--- Begin Exercise inputs ---

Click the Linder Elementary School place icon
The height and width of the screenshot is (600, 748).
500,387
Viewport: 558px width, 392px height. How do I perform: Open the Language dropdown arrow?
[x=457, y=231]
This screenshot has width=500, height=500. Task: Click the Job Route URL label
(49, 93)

--- End Exercise inputs ---
--- Begin Exercise inputs ---

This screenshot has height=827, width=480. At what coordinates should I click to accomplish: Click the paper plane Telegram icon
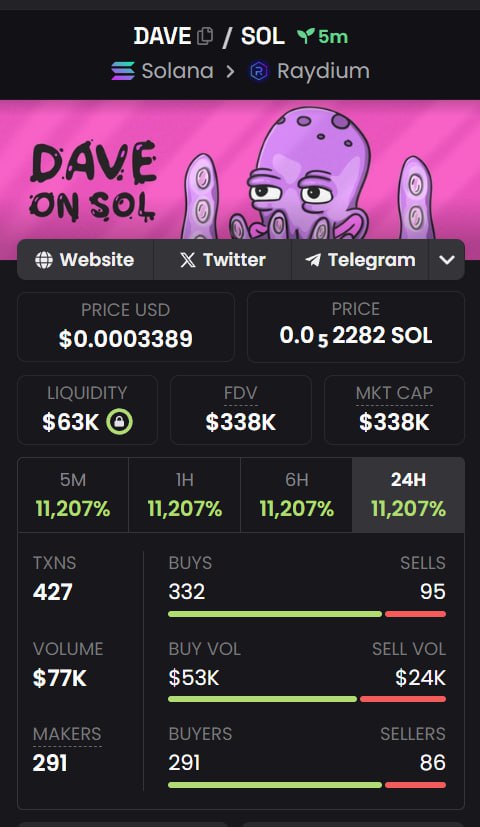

--- End Exercise inputs ---
--- Begin Exercise inputs ---

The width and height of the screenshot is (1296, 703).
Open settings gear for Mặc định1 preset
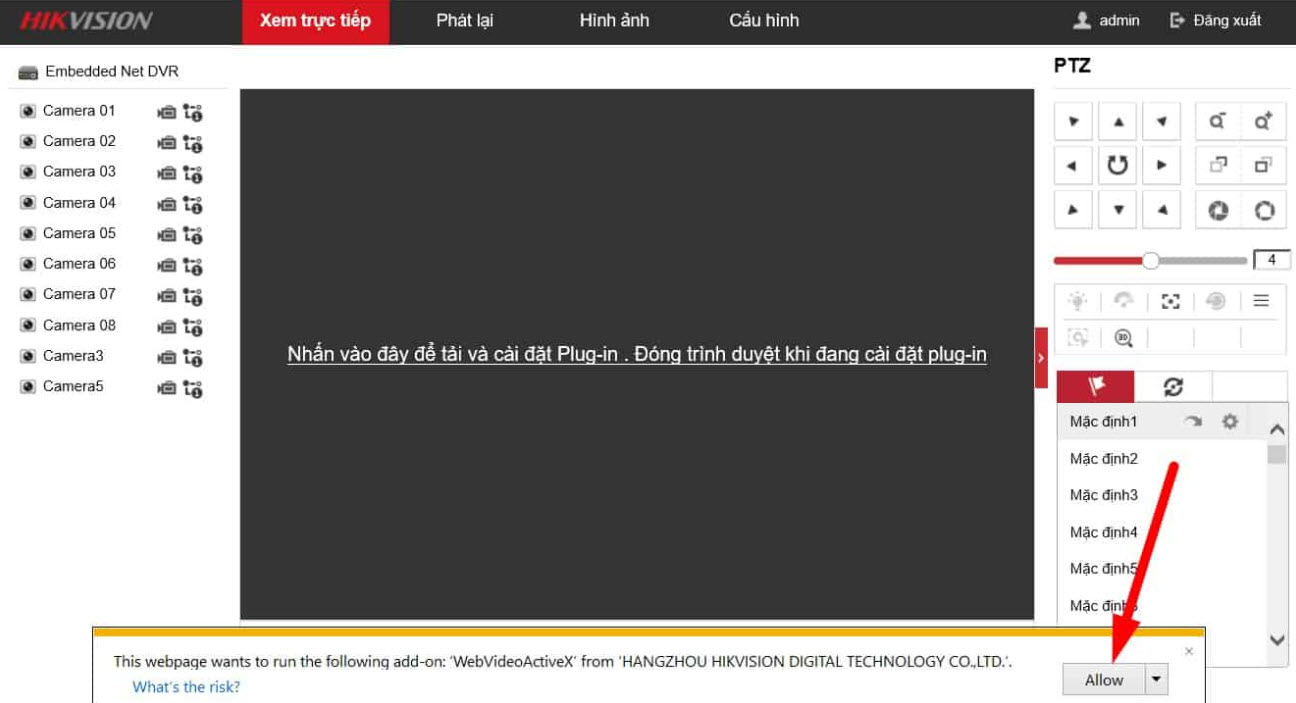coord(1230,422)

--- End Exercise inputs ---

Task requirements: Copy the lines unchanged, beginning at the line that contains "The width and" and stopping after the line that contains "coord(1230,422)", and leave the pictures out of your copy.

Reply:
The width and height of the screenshot is (1296, 703).
Open settings gear for Mặc định1 preset
coord(1230,422)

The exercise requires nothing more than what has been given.